===== Supplied text

Wednesday, May 05, 2004
Time Is Running Out
One of the things I hate doing the most in this world is waiting for people. I am absolutely no good at it. I have too big of an imagination and too many doubts that enter my mind while I wait.
I hate unplanned plans. What is “later”? When is that? Later that day? Later that week? Three weeks from now? What is it?
What about, “some day”? What day is that? How far off into the future is that? Is that just another empty promise? Why not tomorrow? Why does it always have to be weeks or months or years from now?
If it’s a good idea, why not just do it? If it’s something you really want to do, what’s holding you back?
Time? You don’t have time? I hate that excuse. There are 24 hours in a day. Everyone has time. If it’s really important to you, you’ll organize your time so that you can do it...even if it’s 5 minutes, if it’s important to you, you will find that 5 minutes.

==========
===== Given data

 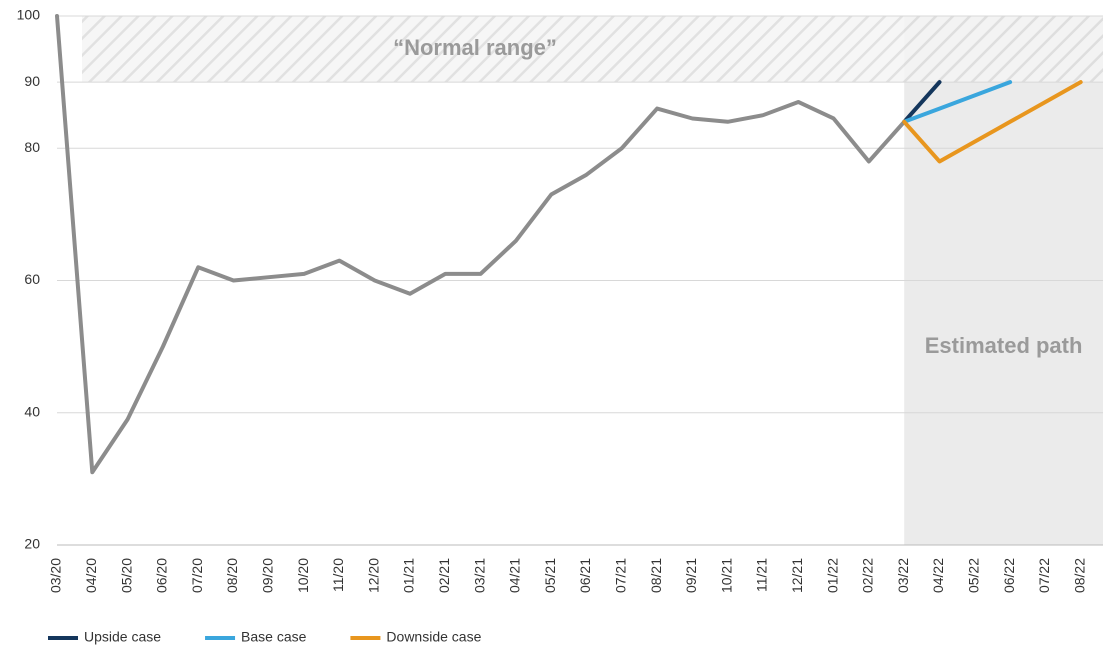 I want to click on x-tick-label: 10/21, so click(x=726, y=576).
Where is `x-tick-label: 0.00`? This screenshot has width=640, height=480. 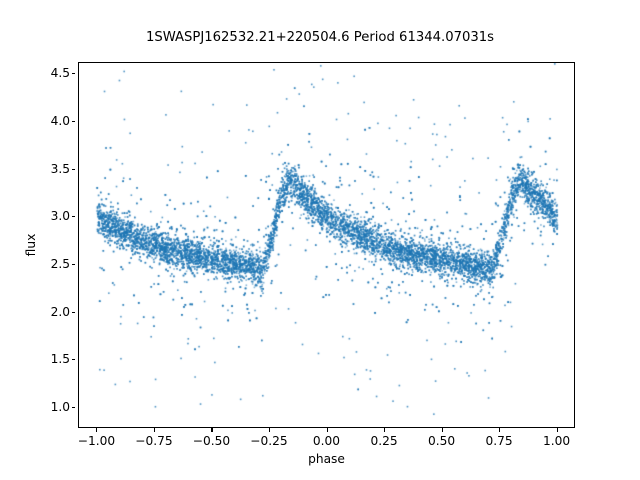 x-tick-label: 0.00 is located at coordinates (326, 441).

==========

Can you copy, word for word, the stretch of the post about waiting from "If it’s a good" through "that 5 minutes."?

If it’s a good idea, why not just do it? If it’s something you really want to do, what’s holding you back?
Time? You don’t have time? I hate that excuse. There are 24 hours in a day. Everyone has time. If it’s really important to you, you’ll organize your time so that you can do it...even if it’s 5 minutes, if it’s important to you, you will find that 5 minutes.